X-Message-Number: 24826
From: "Michael C Price" <>
References: <>
Subject: Some Problems with Immortalism ?
Date: Sat, 16 Oct 2004 13:43:24 +0100

In http://www.benbest.com/lifeext/immortal.html 
Ben Best says we should be life-extensionists/cryonauts first
and immortalists second.  If we ignore Ben's cryo-PR reasons 
and claims of psychological maladjustment, which he attaches
to immortalists, we are left with his observation that people 
naturally discount the value of money (and other things) in the 
future.  I presume this discounting is hard-wired into our brains 
by evolution; by this reasoning we should get on with reproducing
like crazy and not even bother to try to live to 200.  So we can 
ignore this argument this as well.  Valuing immortality comes 
down to our value system, which will include the rate at which 
we discount the future.  Values are subjective, not objective. 
An immortalist (such as myself) does not discount the future 
in the way that a life-extensionist (like Ben) does.  
Ben says, in his essay,:
  "To put the argument in the most forceful terms, if you knew 
  for a certainty that you were going to be obliterated without 
  hope of further life at the age of one million years, would that 
  be significantly more tragic than an age of ten million? Ten 
  billion? Ten trillion? "
I would rather turn the question around:
  "Is it less tragic to die at the age of 100 years than 100 million
  years."
For my value system the answer is YES, it more tragic to die
the older you are, because more memories are lost the older
you are when die.  (I am assuming that we develop the means 
to stop the "slow death" of creeping memory loss / overwriting).
If you have a problem with this answer, try dividing the numbers
by a million!  Is the "death" of an hour old embryo more tragic
than that of a hundred year old?  Obviously it depends on
your values.

Ben says "with enough time a fatal event is inevitable. 
(I don't believe in "back-ups" -- see my essay The Duplicates 
Paradox.) ".  Ben has, like the fox in Aesop's sour grapes fable, 
convinced himself that he doesn't really want immortality after all.  

I disagree with Ben's conclusions (or rather lack of them) in his 
associated Duplicates essay:  
http://www.benbest.com/philo/doubles.html
Ben should be applauded for stating 
that the Duplicates problem is presently unsolved in his opinion, 
but for me back-ups are a fine way to be truly immortal.  

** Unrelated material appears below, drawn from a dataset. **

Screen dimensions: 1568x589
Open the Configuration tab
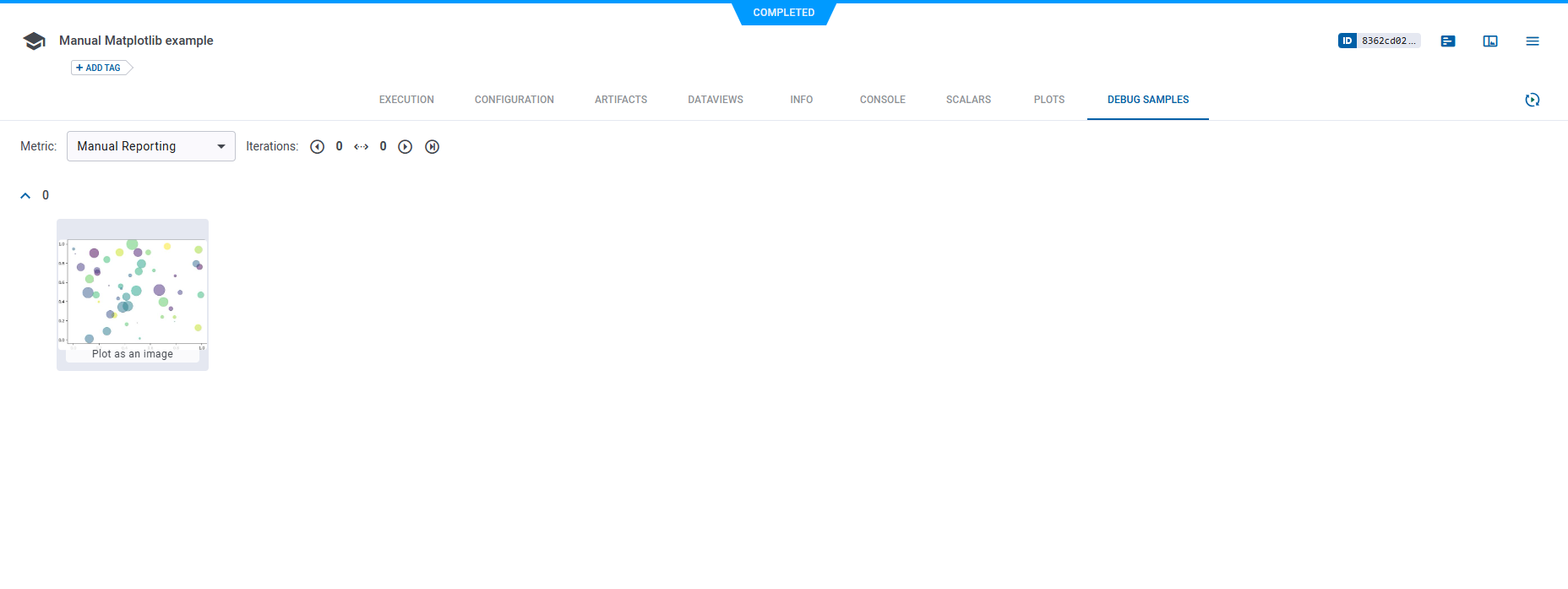(x=514, y=100)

I diverge from Ben's views about backups -- and therefore
about the possibility of true immortality -- at the point when 
he says:
     "Which duplicate is me?" cannot be answered with the 
      word "both" because one person cannot be in two locations 
     at the same moment. 
My answer is "both", because the "me" in the question is usually
framing the question *before* the copying takes place.  

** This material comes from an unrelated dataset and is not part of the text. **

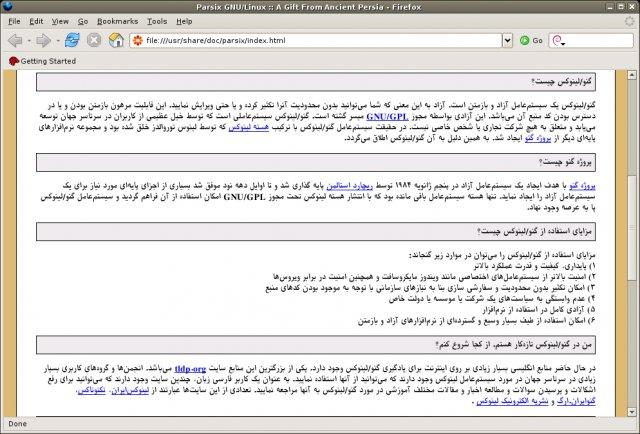
Task: Open the Tools menu
Action: coord(157,20)
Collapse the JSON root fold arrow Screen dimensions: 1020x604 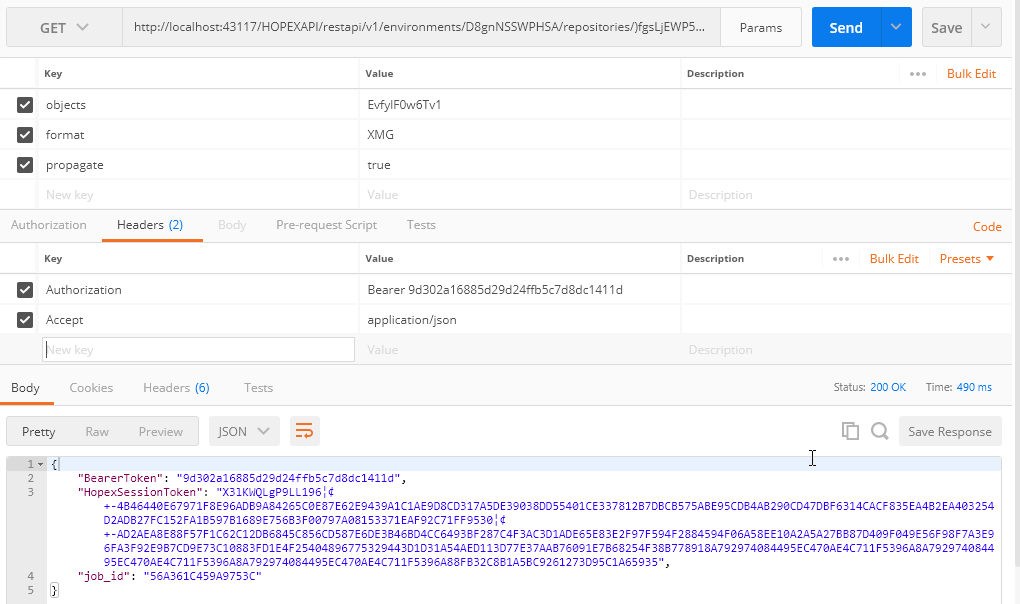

Ben-before-copying asks: which duplicate (Ben1 or Ben2) 
*will be* me?  The answer is both Ben1 and Ben2.
Asking the question *after* copying is trivial, since we would
have to specify *which* Ben was asking the question.  I also
think identity can overlap, to varying degrees, between 
individuals i.e. Ben1 and Ben2 initially share 100% identity
(in the first instant after copying they are identical, mentally)
and they subsequently, increasingly diverge.